Lebih lanjut Bahlil menyebut pemerintah masih akan menggunakan Pembangkit Listrik Tenaga Uap (PLTU) lantaran murahnya biaya yang dikeluarkan. Ia menyebut, biaya yang dikeluarkan untuk menghasilkan listrik dengan PLTU batu bara hanya sebesar yaitu sekitar 5 hingga 6 sen dolar AS per kWh.
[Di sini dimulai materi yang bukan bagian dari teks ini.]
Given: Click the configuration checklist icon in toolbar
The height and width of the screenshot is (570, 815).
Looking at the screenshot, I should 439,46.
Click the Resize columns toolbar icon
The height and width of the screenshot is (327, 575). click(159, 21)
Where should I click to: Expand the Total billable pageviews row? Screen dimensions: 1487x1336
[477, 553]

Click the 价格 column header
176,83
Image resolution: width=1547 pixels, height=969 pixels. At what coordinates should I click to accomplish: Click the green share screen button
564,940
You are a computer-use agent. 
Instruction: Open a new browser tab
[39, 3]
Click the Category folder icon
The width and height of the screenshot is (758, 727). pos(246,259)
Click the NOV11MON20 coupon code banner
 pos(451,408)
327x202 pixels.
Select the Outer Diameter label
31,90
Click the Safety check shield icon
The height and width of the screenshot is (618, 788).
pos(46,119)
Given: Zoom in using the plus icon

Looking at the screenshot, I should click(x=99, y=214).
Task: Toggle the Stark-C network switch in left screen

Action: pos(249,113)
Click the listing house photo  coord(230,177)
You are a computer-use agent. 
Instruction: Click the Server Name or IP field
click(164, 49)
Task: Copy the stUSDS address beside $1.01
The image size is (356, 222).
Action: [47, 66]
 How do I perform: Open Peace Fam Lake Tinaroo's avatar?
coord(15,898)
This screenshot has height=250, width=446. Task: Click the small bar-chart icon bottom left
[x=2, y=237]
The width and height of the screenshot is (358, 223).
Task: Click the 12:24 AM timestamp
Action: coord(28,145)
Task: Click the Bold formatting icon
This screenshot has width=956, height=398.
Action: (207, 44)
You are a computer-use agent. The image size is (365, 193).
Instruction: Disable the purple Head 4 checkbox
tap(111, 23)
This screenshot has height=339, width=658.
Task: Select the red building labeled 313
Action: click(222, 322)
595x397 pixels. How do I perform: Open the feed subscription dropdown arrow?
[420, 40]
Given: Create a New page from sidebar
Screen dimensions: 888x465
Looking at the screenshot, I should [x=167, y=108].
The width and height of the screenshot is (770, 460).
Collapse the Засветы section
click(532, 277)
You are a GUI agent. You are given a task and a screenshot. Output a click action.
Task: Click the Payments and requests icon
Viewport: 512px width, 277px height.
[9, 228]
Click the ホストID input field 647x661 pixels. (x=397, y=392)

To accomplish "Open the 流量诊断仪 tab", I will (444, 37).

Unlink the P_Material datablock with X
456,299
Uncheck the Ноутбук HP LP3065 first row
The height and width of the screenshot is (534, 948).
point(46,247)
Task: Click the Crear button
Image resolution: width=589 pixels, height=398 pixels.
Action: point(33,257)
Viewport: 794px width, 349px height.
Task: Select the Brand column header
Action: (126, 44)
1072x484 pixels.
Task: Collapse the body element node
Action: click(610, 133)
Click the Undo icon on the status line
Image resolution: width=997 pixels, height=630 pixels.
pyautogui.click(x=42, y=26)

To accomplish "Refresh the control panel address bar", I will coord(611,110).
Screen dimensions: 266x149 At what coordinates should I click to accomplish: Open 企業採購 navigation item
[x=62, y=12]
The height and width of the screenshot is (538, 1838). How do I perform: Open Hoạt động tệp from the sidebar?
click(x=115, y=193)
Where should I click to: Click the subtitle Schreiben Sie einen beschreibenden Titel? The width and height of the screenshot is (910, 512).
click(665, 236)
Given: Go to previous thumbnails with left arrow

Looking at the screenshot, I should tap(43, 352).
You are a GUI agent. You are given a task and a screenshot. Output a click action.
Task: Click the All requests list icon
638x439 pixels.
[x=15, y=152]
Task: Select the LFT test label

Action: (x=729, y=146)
Sedangkan, jika menggunakan energi bart terbarukan (EBT) biaya yang dikeluarkan mencapai 10 sen dolar AS. Dengan demikian selisih yang ada antara penggunan batu bara dan gas untuk 1 Gigawatt per tahun mencapai Rp5 hingga Rp6 triliun.
BACA JUGA:
"Jadi 5-6 triliun ini siapa yang menanggung? Negara? Subsidi lagi. Atau rakyat? Membebani rakyat. Saya kan harus berpikir mendahulukan kepentingan rakyat dong. Kalau Amerika aja keluar dari Paris Agreement, masa kita harus dipaksa-paksa terus?," tegasnya.
Bahlil menegaskan Indonesia tetap akan menggunakan PLTU batu bara namun dengan menggunakan metode blending atau campuran antara batu bara dengan gas serta sumber EBT lainnya.
"Blending dengan gas, kemudian matahari, dan atau kita lagi mendesain untuk menangkap carbon capture-nya. Sehingga batubaranya itu batubara bersih," tandas Bahlil.